From all things I have visited, the most interesting one was the parc Güell. It is interesting for it's originality and for it's location: you enter the parc at a placa called 'Lesseps' and then you clim up the hill, by stairs, so that you finaly get on the top of the hill, where there's a cross, and from that point you have a splendid view over the city, while you yourself are in the middle of nature, mediteranean forrests, and the smell of Eucalyptus; a very pleasant sensation.
If you're in front of the cathedral (Catedral de la Seu) in Plaça de Sant Jaume on a Saturday afternoon or Sunday morning like I was, you'll see a gathering of locals doing a dance called La Sardana which has become of symbol of Catalan identity.

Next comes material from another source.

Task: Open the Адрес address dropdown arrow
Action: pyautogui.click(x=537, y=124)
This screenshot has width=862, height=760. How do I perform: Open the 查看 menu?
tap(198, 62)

One-way signs from the past
During the 19th century (if my memory don't fails me) the chaos in the oldest part of the crowded and narrow city became increasingly worse. A lot of horse carriages was driving around with no structure what so ever, combine this with a lot of people, narrow streets and the imagination tells you it could have been better.
To do something about this, the city goverment put up som one-way signs in order to direct the horse carriages and bring some order in the chaos. They put up two different signs, on Entrada and one salida.

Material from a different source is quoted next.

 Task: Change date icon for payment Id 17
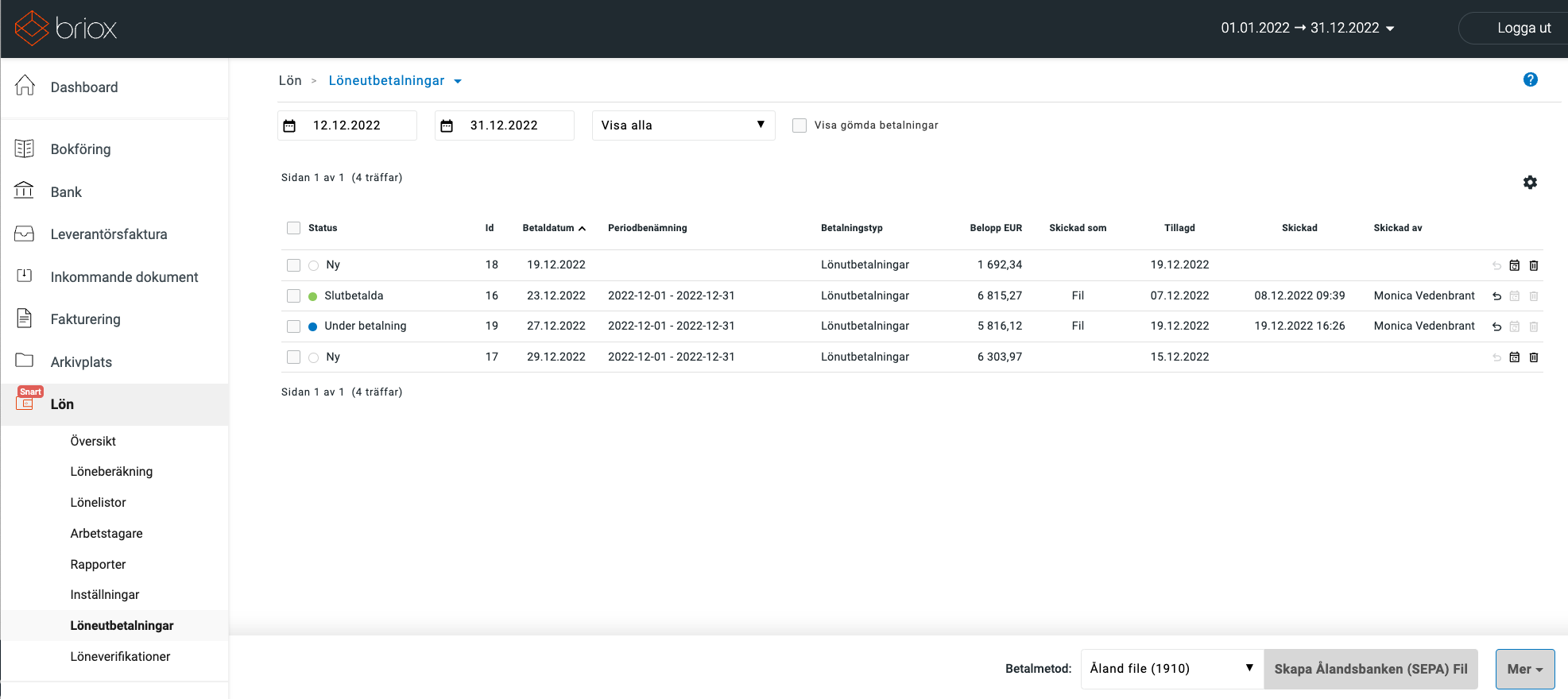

Entrada meant that you were allowed to drive your carriage down the street the man at the sign was ponting. Salida meant that carriages was coming out of this street so you are not allowed to enter it from this end. An effective and beautiful way of controlling the traffic!

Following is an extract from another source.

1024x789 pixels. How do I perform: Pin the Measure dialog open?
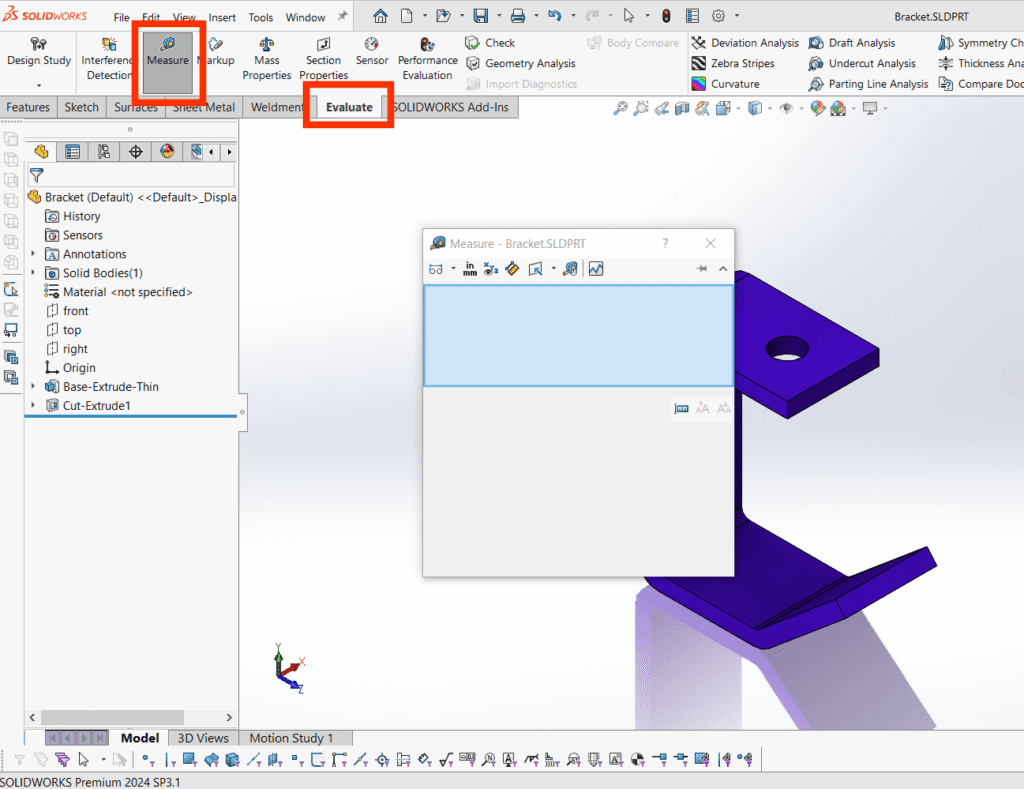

Take a morning day-trip outside of the city and visit the open-air markets. On Sundays there's a huge market in the town of Canovellas. . You can find anything under the sun at this market from chickens to the latest fashions in clothing or shoes. Prices for goods are much, much cheaper than in shops. One piece of advice is not to bargain. People here don't bargain in the markets like you can in other countries Great leather shoes or sandals for about 12-20 Euro.